■ Task brief
Can you turn every line of the records below into a JSON list of strings, one string per line, skipping the blank lines?

■ Supplied data
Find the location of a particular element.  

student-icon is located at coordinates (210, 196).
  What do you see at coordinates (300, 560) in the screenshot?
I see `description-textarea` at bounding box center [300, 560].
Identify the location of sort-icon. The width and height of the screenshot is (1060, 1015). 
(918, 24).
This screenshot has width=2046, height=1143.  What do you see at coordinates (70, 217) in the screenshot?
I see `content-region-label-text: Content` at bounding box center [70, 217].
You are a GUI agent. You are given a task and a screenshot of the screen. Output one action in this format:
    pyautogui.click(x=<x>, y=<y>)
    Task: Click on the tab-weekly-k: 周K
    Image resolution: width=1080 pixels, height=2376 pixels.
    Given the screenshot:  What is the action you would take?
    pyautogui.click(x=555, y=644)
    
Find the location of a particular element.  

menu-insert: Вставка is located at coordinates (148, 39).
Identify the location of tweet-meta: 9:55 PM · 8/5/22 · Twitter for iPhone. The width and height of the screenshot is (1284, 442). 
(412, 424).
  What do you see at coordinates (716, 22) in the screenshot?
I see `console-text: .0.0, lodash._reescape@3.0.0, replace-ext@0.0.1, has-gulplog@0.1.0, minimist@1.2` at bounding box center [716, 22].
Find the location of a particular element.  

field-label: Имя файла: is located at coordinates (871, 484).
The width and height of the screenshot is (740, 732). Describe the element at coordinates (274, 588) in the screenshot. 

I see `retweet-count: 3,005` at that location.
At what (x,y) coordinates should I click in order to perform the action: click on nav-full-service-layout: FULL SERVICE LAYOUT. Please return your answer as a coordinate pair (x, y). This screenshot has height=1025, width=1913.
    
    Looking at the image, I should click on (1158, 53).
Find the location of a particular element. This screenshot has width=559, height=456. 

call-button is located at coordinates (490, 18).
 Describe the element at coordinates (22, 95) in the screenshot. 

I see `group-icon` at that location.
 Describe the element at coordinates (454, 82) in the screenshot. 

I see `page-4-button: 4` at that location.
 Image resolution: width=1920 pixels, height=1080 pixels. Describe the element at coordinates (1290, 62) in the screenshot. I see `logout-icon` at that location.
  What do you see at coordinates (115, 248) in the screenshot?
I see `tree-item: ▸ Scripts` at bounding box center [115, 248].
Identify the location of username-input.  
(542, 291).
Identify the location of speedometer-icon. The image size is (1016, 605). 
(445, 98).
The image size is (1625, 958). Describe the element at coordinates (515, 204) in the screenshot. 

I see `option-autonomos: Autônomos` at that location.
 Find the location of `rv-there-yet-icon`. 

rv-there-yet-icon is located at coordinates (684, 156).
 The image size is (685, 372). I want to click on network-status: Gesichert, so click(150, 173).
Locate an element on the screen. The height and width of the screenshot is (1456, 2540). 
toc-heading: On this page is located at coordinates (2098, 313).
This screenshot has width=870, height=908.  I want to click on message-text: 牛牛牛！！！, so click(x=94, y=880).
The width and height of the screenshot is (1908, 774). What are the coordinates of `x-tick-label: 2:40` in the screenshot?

■ Result of the task
[
  "Find the location of a particular element.  ",
  "student-icon is located at coordinates (210, 196).",
  "  What do you see at coordinates (300, 560) in the screenshot?",
  "I see `description-textarea` at bounding box center [300, 560].",
  "Identify the location of sort-icon. The width and height of the screenshot is (1060, 1015). ",
  "(918, 24).",
  "This screenshot has width=2046, height=1143.  What do you see at coordinates (70, 217) in the screenshot?",
  "I see `content-region-label-text: Content` at bounding box center [70, 217].",
  "You are a GUI agent. You are given a task and a screenshot of the screen. Output one action in this format:",
  "    pyautogui.click(x=<x>, y=<y>)",
  "    Task: Click on the tab-weekly-k: 周K",
  "    Image resolution: width=1080 pixels, height=2376 pixels.",
  "    Given the screenshot:  What is the action you would take?",
  "    pyautogui.click(x=555, y=644)",
  "Find the location of a particular element.  ",
  "menu-insert: Вставка is located at coordinates (148, 39).",
  "Identify the location of tweet-meta: 9:55 PM · 8/5/22 · Twitter for iPhone. The width and height of the screenshot is (1284, 442). ",
  "(412, 424).",
  "  What do you see at coordinates (716, 22) in the screenshot?",
  "I see `console-text: .0.0, lodash._reescape@3.0.0, replace-ext@0.0.1, has-gulplog@0.1.0, minimist@1.2` at bounding box center [716, 22].",
  "Find the location of a particular element.  ",
  "field-label: Имя файла: is located at coordinates (871, 484).",
  "The width and height of the screenshot is (740, 732). Describe the element at coordinates (274, 588) in the screenshot. ",
  "I see `retweet-count: 3,005` at that location.",
  "At what (x,y) coordinates should I click in order to perform the action: click on nav-full-service-layout: FULL SERVICE LAYOUT. Please return your answer as a coordinate pair (x, y). This screenshot has height=1025, width=1913.",
  "    Looking at the image, I should click on (1158, 53).",
  "Find the location of a particular element. This screenshot has width=559, height=456. ",
  "call-button is located at coordinates (490, 18).",
  " Describe the element at coordinates (22, 95) in the screenshot. ",
  "I see `group-icon` at that location.",
  " Describe the element at coordinates (454, 82) in the screenshot. ",
  "I see `page-4-button: 4` at that location.",
  " Image resolution: width=1920 pixels, height=1080 pixels. Describe the element at coordinates (1290, 62) in the screenshot. I see `logout-icon` at that location.",
  "  What do you see at coordinates (115, 248) in the screenshot?",
  "I see `tree-item: ▸ Scripts` at bounding box center [115, 248].",
  "Identify the location of username-input.  ",
  "(542, 291).",
  "Identify the location of speedometer-icon. The image size is (1016, 605). ",
  "(445, 98).",
  "The image size is (1625, 958). Describe the element at coordinates (515, 204) in the screenshot. ",
  "I see `option-autonomos: Autônomos` at that location.",
  " Find the location of `rv-there-yet-icon`. ",
  "rv-there-yet-icon is located at coordinates (684, 156).",
  " The image size is (685, 372). I want to click on network-status: Gesichert, so click(150, 173).",
  "Locate an element on the screen. The height and width of the screenshot is (1456, 2540). ",
  "toc-heading: On this page is located at coordinates (2098, 313).",
  "This screenshot has width=870, height=908.  I want to click on message-text: 牛牛牛！！！, so click(x=94, y=880).",
  "The width and height of the screenshot is (1908, 774). What are the coordinates of `x-tick-label: 2:40` in the screenshot?"
]